更新时间:2020-04-23 10:24
版本 | 修订日期 | 变更类型 | 生效日期 |
---|---|---|---|
1.0 | 2019/11/15 | ||
1.1 | 2020/1/18 | 更新RAM Role权限验证说明 | 2020/1/18 |
本文档描述了如何在阿里云同可用区或跨可用区,使用SUSE Linux Enterprise Server的Fence agent和Resource agent来部署SAP HANA的高可用环境。
本文档基于SUSE Linux Enterprise Server for SAP Applications 12 SP4版本,同样适用于更高版本。
相对于传统的SAP高可用方案中使用的SBD fence设备和高可用虚拟IP,fence agent和Resource agent(RAs)通过调用Open API实现对阿里云云资源的灵活调度和管理,支持同可用区或跨可用区的SAP系统高可用部署,满足企业对SAP核心应用的跨可用区部署需求。
fence_aliyun是针对阿里云环境开发的,用于隔离SAP系统高可用环境故障节点的fence agent。
aliyun-vpc-move-ip是针对阿里云环境开发的,用于SAP系统高可用环境中浮动IP管理和Overlay 浮动IP设置的Resource agent(RAs)。
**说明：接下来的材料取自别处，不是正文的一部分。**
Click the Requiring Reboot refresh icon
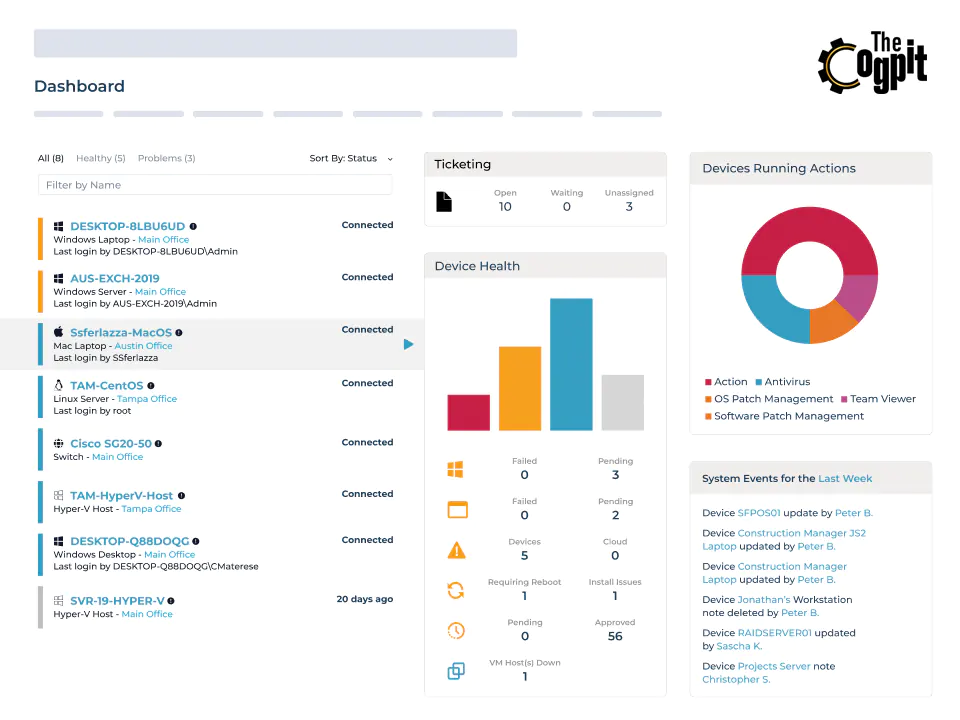 (457, 590)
SUSE Enterprise Server for SAP Applications 12 SP4及之后的版本已经原生集成了fence_aliyun和aliyun-vpc-move-ip,可以直接用于阿里云公有云环境上的SAP系统高可用环境部署。
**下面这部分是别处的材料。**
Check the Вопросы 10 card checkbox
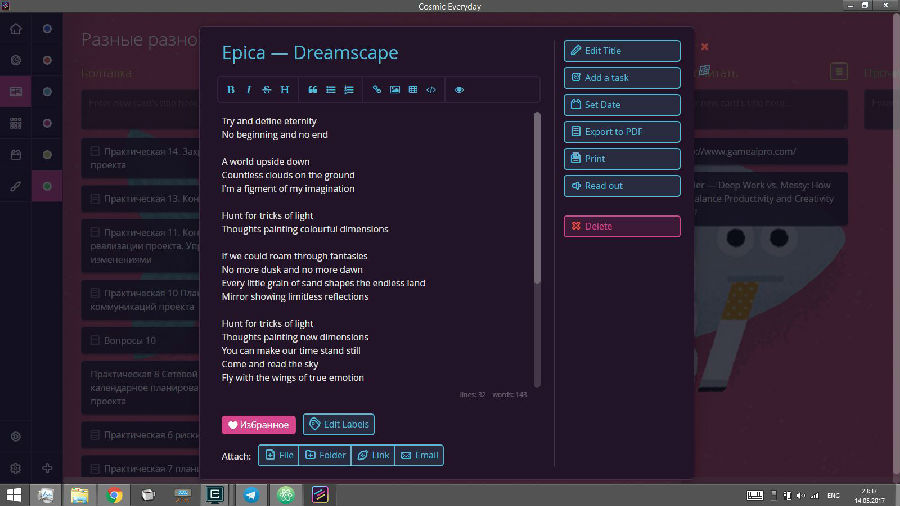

本示例中,SAP HANA部署在北京Region下两个不同的可用区(C和G),通过HANA HSR+SUSE HAE实现的高可用部署。
网络 | 位置 | 用途 | 分配网段 |
---|---|---|---|
业务网 | 华东2 可用区C | For Business | 192.168.10.0/24 |
心跳网 | 华东2 可用区C | For HA/Heartbeat | 192.168.11.0/24 |
业务网 | 华东2 可用区G | For Business | 192.168.30.0/24 |
心跳网 | 华东2 可用区G | For HA/Heartbeat | 192.168.31.0/24 |
主机名 | 角色 | 业务地址 | 心跳地址 | 高可用虚拟IP |
---|---|---|---|---|
hana-master | HANA主节点 | 192.168.10.1 | 192.168.11.1 | 192.168.100.100 |
hana-slave | HANA备节点 | 192.168.30.1 | 192.168.31.1 | 192.168.100.100 |
当HA触发切换时,SUSE Pacemaker通过Resource agent调用阿里云的Open API实现Overlay IP的调整。
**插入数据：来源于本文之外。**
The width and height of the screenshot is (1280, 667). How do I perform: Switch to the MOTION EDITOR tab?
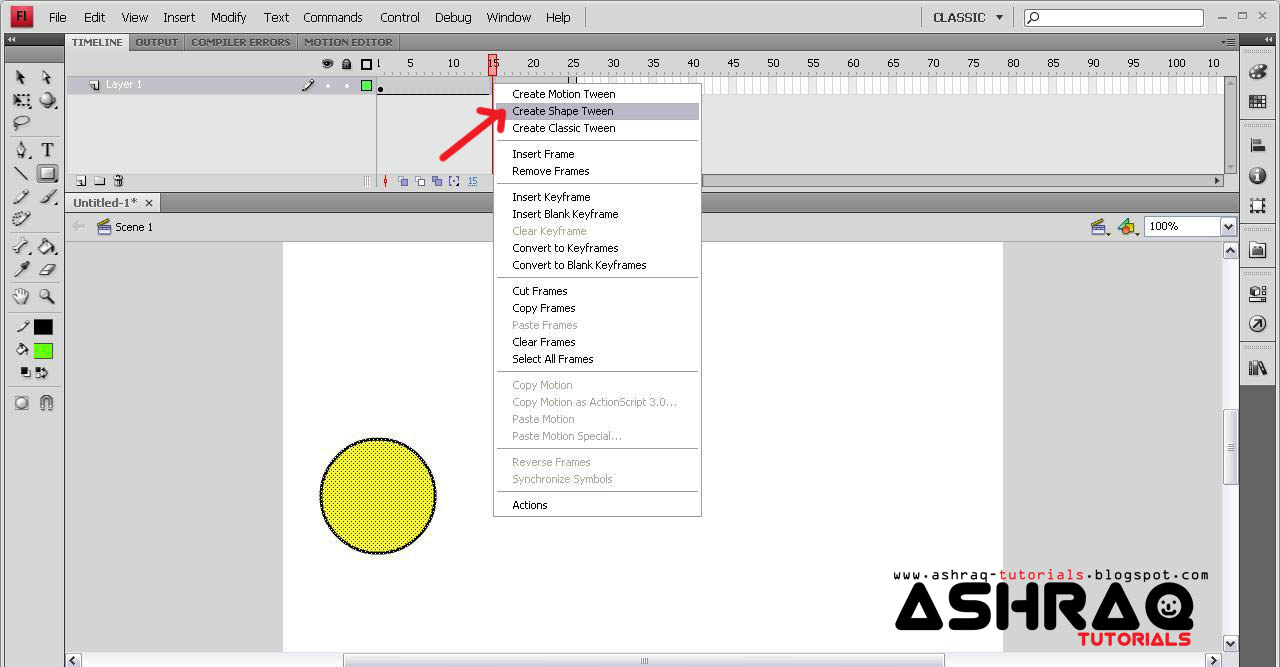click(x=348, y=41)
“高可用虚拟IP” 不能是当前两台SAP HANA ECS所在的VPC下已经存在的子网内的地址,它必须是一个虚拟的地址,本示例中192.168.100.100这个IP地址是一个的虚拟地址。
本示例中,HANA的文件系统使用了LVM条带化,/usr/sap使用一块单独的云盘,实际文件系统划分如下:
属性 | 文件系统大小 | 文件系统 | VG | LVM条带化 | 挂载点 |
---|---|---|---|---|---|
数据盘 | 800G | XFS | datavg | 是 | /hana/data |
数据盘 | 400G | XFS | datavg | 是 | /hana/log |
数据盘 | 300G | XFS | datavg | 是 | /hana/shared |
数据盘 | 50G | XFS | sapvg | 否 | /usr/sap |
专有网络VPC(Virtual Private Cloud)是基于阿里云构建的一个隔离的网络环境,专有网络之间逻辑上彻底隔离。专有网络是您自己独有的的云上私有网络。您可以完全掌控自己的专有网络,例如选择IP地址范围、配置路由表和网关等。具体详细信息和文档请参考 产品文档
按规划创建专有网络及SAP HANA业务子网和心跳子网,本示例创建了一个CIDR为“192.168.0.0/16”的VPC专有网络和对应的子网网段如下:
访问 https://www.aliyun.com/product/ecs 购买页面,选择实例类型输入配置参数,点击确认订单。
选择 付费方式:包年包月 或者 按量付费。
选择地域和可用区。系统默认随机分配可用区,您可以选择适用的可用区。如何选择地域和可用区,请参见 地域和可用区。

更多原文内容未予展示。